Rowell attacks England seniors
Jack Rowell yesterday admonished his senior players for their failure to influence the way England have played their rugby this season and for leaving Will Carling, poor dab, to bear the full brunt of the captaincy.
With the Welsh ready to descend on Twickenham on Saturday, the England manager is evidently not convinced - nothing having happened to persuade him in three games this season - of Carling's unaided capacity to dictate changes when necessary.
So when the players collected at Richmond, Rowell reminded what he calls the "multi-cap brigade" of their responsibilities now that the old lieutenants, Brian Moore and Dean Richards, have followed others from the recent golden era out of the side.
"The established players have been around for a while and suddenly their friends have gone and perhaps that's demotivating," Rowell said.
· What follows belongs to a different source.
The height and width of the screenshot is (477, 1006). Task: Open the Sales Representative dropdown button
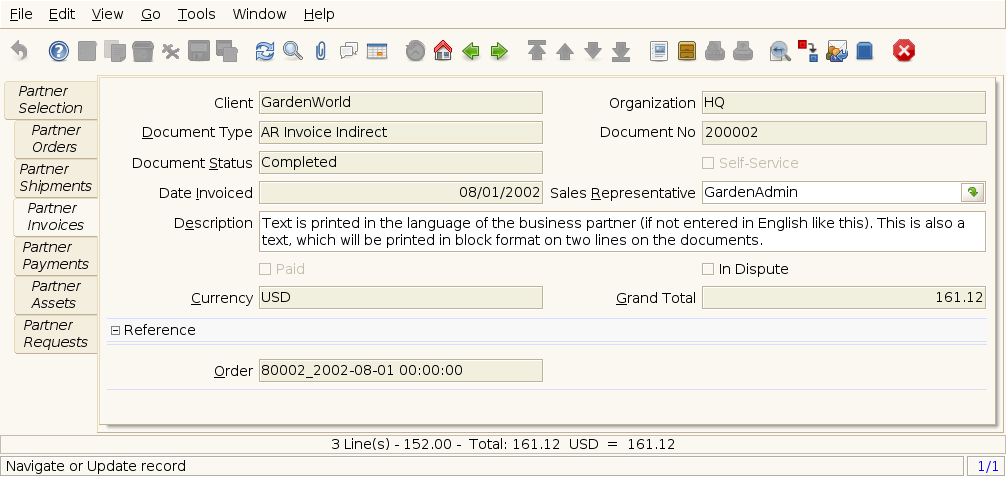coord(972,192)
The manager ran through the forwards he would like to discharge this responsibility - Leonard, Johnson, Bayfield, the recalled Rodber and especially Ben Clarke as pack leader - noting that the failure of England's line-out in the last-ditch defeat by France was self-inflicted.
"If referees are going to interpret the rules as they did in Paris and in the World Cup when England played New Zealand, where you can come across and there's heavy body-contact once the ball has left the thrower's hand, you have to be more streetwise to cope with it.
"In any game Martin Bayfield plays in I expect him to come under a lot of physical pressure. We worked on a game-plan which would circumvent that but in the pressure of the game we didn't get anywhere near the variation in line-outs we had practised. It's something we have to sort out."
This is a specific example that illustrates a general point about how England - and, as Rowell notes, English rugby generally - let themselves down by rank bad decisions as well as rank bad errors. Yesterday Jean- Claude Skrela blamed England for the sterility in Paris while, as ever, his English counterpart was hoping for greater expansiveness.
These days Rowell would not dare take anything for granted. "People are underestimating Wales," he said. "Of course when you play Wales, or the other home nations, it's more than rugby; it's history. This will drive on a refreshing-looking Welsh team, though I'd like to think England will fence Wales in and impose some of their undoubted footballing ability."